For the next sixteen years, she taught nursing at Teacher’s College and practiced nursing at major New York teaching hospitals. Macmillan Publishing Company asked her to write a new (1939) fourth edition of the Harmer textbook which became a standard reference.

With royalties from the previous edition to support her, she took five years to completely revise the Harmer and Henderson Textbook of the Principles and Practice of Nursing for 1955 publication. The influence of nursing concepts from Nightingale’s era that had buoyed the profession for over ninety years; cleanliness, nutrition, ventilation, order, etc., had outlived their usefulness with the advent of antibiotics and short hospital stays. The new edition of her text was organized around a view of nursing where:

“nurses assisted individuals, sick or well, in the performance of those activities contributing to health, its recovery (or to a peaceful death), that they would perform unaided if they had the requisite strength, will or knowledge.”

This description of nursing concluded with the objective for giving nursing care; to help the individual be free of help as rapidly as possible. The textbook was used uniformly throughout hospital nursing schools in North America and served to standardize nursing practice.

The International Council of Nurses commissioned her to write an essay entitled Basic Principles of Nursing Care (Geneva, 1960) for the use of nurses who had neither access to technology nor the medical care required to establish disease diagnoses. The ICN publication is available in 29 languages and is in current use throughout the world.

Henderson’s career in research began when she joined the Yale School of Nursing as Research Associate in 1953 to work on a critical review of nursing research. Her findings indicated that most nursing research studied nurses, not nursing care. A series of editorials she wrote for professional journals helped stimulate the reorientation of nursing research which became much more clinical.

Noting the absence of an organized literature upon which to base clinical studies, she embarked on a project to annotate nursing literature. The four volume Nursing Studies Index was completed in 1972 and was hailed as her most important contribution to nursing science.

Miss Henderson started her most important writing project at the age of 75 when she began the sixth edition of the Principles and Practice of Nursing text. Over the next five years, she led Gladys Nite and seventeen contributors to synthesize the professional literature she had just completed indexing. With the wisdom gleaned from over fifty years in the nursing profession and the opportunity to review the writings of all principle authors who wrote in English, she fashioned a work that both thoroughly criticized health care and offered nurses an opportunity to correct the shortcomings. The book operates on two levels; individual and global. She argued that health care will be reformed by the individual nurses who will enable their patients to be independent in health care matters when patients are both educated and encouraged to care for themselves. She took this philosophy to new heights by eliminating medical jargon from the text and declaring it is a reference for those who want to guard their own or their family’s health or take care of a sick relative or friend.

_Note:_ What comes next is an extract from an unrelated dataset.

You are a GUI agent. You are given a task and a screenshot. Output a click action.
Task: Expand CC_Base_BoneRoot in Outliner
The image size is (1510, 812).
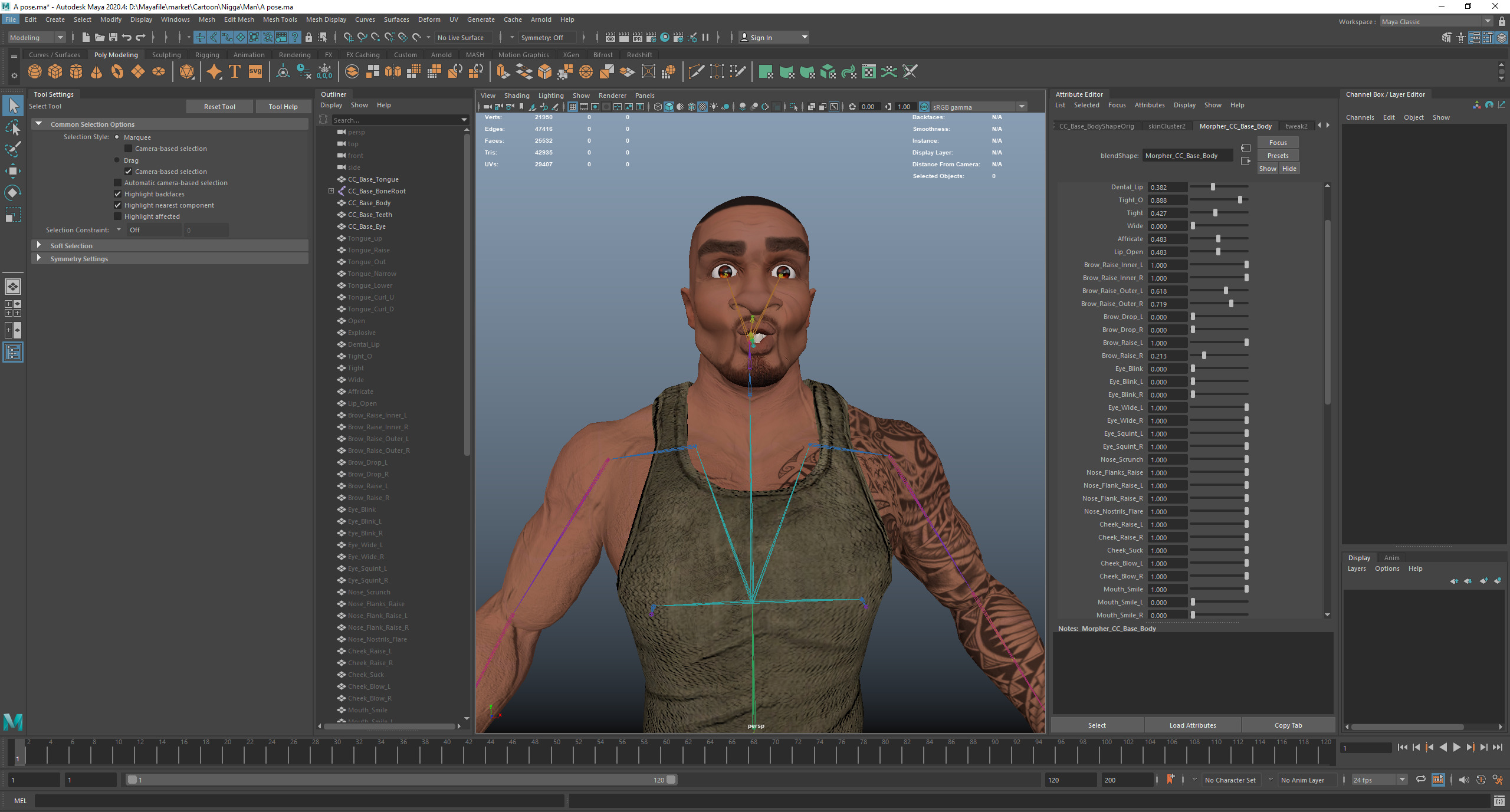pos(331,191)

A warm and vivacious person, she traveled the world at the invitation of professional societies, universities and governments. She was a prolific writer who hated to write. She lived long enough to complete a set of widely translated and influential works, the likes of which were last written by Florence Nightingale. She spoke of the necessity of a universal, comprehensive health service for all, the absurdity of for profit health care and for patients to keep and contribute to their own health records.

She died at the Connecticut Hospice featured in her writings and experienced the peaceful death she desired for all mankind. She is buried in the family plot of the churchyard of St. Stephen’s Church, Forest, Bedford County, Virginia.